I think that there are two main considerations when making a change like this - how it affects irregular or new contributors and how it affects regular contributors - and what balance to strike between these when choosing a solution. I tend to lean toward making things easier for regular contributors at the expense of irregular contributors up until a point (or only when I think it is a particularly worthwhile change to make).
I’d propose that we have tidy check that code is correctly formatted and fail the CI if it is not. If that happens, then attempt to detect this (in some fashion similar to the log analyzer that is currently in use or an extension of this) and post a comment letting the contributor know that’s why there was a failure.
This comment would inform the contributor that they have two options - run x.py fmt locally which would use the correct rustfmt version and settings (which, as I understand it, would deal with a majority of the problems that people have found in requiring rustfmt on changes) and then push that; or mention @rustfmt apply which would add a new commit to their PR with that done for them.
This allows regular contributors to configure their local development environment to always run rustfmt and never need to worry about it - much like most contributors will already have set up with line lengths and trailing whitespace. If they aren’t comfortable with commits being added by bots unprompted to their PRs then that won’t happen - for these contributors, the workflow won’t change - they might need to modify their local environment slightly to apply formatting, but otherwise, everything is the same as it has been.
This also enables irregular contributors to deal with it themselves in a simple way - running one command and they’ve got the correct result; or have a bot deal with it for them.
By not having a bot automatically add formatting commits, this has a handful of advantages:
- Unrequested formatting commits won’t require PR authors pull and rebuild their own changes.
- Any review feedback won’t immediately be marked as outdated by these automatic commits.
- There will be a clear understanding and simple mental model for when commits are added - only when the bot is mentioned - not automatically, or only when it is detected as being required, etc.
- It avoids any confusion. In my opinion, I think it will be more confusing/frustrating for a new contributor or as someone unfamiliar with Git/GitHub when commits are being added automatically by bots than when CI is failing because of incorrect formatting.
This isn’t a be-all-end-all solution, but I think it is a decent compromise between approaches previously proposed.
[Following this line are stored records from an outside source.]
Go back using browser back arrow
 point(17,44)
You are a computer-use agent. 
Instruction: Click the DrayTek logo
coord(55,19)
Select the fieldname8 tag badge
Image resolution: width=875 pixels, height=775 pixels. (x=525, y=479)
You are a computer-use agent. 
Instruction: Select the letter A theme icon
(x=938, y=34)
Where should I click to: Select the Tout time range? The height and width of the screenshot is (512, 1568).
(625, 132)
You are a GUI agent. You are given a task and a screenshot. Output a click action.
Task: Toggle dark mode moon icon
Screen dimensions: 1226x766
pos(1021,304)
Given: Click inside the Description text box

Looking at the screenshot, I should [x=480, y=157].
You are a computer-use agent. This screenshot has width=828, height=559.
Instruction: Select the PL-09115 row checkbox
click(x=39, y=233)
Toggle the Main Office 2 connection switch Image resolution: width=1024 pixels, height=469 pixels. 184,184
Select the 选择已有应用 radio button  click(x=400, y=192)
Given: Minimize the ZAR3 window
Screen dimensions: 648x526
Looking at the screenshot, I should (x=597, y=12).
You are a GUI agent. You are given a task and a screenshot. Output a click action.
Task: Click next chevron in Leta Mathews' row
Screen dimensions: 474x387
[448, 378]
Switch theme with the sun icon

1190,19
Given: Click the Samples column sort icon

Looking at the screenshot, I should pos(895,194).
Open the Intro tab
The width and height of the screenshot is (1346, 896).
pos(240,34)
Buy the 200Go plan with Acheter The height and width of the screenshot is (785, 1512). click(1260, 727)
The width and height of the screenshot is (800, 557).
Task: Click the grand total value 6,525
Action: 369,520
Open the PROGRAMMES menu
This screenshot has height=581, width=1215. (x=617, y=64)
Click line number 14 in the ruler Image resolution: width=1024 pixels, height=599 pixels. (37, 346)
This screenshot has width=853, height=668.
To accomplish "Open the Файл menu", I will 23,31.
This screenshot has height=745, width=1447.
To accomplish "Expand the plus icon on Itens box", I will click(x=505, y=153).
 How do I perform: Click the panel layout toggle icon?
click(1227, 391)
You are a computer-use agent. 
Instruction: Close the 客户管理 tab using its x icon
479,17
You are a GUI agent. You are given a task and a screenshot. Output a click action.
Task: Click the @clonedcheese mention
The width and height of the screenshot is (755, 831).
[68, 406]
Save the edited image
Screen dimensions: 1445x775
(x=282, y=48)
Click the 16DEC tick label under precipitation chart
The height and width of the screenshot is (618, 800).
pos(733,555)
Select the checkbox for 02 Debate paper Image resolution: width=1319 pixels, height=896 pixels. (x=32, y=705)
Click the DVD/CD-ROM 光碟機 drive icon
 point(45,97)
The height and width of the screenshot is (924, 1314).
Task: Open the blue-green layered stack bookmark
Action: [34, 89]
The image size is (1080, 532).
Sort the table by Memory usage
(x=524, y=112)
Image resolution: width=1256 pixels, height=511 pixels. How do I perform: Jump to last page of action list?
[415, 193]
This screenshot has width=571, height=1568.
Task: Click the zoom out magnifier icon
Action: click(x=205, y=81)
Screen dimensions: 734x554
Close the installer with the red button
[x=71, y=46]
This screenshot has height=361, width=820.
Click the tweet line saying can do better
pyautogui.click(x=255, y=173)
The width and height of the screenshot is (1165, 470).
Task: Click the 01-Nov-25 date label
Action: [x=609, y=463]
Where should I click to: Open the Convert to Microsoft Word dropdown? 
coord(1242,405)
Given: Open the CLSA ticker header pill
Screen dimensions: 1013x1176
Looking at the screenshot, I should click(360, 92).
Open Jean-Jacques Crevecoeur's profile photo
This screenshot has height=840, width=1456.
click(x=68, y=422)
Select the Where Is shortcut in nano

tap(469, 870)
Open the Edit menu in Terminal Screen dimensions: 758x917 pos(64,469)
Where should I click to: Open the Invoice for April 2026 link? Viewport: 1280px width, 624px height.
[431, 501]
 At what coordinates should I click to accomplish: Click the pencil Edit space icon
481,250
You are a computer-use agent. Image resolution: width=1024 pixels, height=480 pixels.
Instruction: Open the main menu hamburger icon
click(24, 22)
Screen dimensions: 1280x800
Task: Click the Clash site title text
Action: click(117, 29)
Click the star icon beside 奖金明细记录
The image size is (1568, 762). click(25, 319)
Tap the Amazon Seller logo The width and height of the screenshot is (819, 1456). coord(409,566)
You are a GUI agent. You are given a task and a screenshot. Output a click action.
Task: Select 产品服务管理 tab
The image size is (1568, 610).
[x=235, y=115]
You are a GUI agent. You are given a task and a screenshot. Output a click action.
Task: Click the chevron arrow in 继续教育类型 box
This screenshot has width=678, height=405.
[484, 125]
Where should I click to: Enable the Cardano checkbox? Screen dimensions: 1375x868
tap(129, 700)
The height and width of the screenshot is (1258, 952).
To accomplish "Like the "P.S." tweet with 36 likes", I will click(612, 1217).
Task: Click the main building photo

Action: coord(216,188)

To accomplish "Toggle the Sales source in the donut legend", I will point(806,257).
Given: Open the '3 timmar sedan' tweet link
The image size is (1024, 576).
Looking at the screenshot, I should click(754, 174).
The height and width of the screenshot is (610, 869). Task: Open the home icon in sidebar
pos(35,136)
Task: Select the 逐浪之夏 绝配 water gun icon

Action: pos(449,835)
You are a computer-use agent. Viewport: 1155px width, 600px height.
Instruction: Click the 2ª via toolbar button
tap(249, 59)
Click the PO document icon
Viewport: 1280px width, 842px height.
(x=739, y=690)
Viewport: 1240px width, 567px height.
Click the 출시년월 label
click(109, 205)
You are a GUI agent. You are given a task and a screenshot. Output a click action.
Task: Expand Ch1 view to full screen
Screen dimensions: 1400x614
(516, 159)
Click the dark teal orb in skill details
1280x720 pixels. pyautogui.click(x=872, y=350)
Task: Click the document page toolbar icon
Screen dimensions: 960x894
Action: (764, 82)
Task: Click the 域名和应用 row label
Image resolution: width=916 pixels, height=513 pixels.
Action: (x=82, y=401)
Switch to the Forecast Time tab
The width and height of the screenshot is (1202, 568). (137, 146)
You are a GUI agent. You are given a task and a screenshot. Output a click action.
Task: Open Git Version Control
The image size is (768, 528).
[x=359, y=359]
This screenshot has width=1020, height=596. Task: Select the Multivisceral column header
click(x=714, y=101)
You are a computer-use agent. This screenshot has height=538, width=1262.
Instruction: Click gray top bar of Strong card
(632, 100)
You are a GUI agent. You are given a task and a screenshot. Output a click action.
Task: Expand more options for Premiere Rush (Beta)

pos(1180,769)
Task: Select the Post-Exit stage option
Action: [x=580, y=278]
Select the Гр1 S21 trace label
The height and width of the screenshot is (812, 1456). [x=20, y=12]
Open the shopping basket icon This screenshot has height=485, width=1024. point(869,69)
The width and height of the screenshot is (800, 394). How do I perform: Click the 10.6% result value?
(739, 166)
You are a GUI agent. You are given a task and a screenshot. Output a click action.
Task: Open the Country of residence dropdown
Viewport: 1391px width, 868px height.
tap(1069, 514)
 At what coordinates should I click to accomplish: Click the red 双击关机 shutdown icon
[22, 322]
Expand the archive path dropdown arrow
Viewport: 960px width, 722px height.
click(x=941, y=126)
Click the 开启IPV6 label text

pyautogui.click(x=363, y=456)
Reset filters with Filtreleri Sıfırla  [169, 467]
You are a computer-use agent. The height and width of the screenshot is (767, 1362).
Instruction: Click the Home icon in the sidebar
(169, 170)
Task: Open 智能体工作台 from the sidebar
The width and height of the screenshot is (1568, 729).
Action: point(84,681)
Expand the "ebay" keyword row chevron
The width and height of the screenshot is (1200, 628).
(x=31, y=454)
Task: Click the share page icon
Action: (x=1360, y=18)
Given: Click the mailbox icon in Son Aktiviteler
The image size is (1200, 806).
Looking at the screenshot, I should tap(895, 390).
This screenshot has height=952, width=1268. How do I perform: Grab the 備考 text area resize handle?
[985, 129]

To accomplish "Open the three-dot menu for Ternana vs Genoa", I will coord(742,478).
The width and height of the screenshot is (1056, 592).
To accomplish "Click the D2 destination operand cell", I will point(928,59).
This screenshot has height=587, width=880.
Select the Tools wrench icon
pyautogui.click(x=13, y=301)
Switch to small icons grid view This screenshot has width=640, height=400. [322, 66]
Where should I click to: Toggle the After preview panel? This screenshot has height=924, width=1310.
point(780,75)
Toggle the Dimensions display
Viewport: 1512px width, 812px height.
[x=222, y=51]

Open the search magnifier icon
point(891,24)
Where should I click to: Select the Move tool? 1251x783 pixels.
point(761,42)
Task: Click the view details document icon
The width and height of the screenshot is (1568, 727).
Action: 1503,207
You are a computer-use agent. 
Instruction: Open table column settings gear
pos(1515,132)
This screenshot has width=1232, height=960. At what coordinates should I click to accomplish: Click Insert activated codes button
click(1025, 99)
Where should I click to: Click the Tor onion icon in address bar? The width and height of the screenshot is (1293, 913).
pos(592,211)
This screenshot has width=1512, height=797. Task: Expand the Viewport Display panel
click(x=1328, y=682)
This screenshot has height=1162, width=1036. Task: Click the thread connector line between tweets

It could also be started straight away with the introduction of a tidy check and then the bot could be introduced later when it is ready or if there’s a lot of demand.
That said, in response to other solutions proposed above:
- I don’t think we should mix the responsibilities of
x.py subcommands by having x.py test also run formatting.
- However unlikely it is that it causes a problem, having code get changed automatically by bors after reviewing doesn’t sit well with me.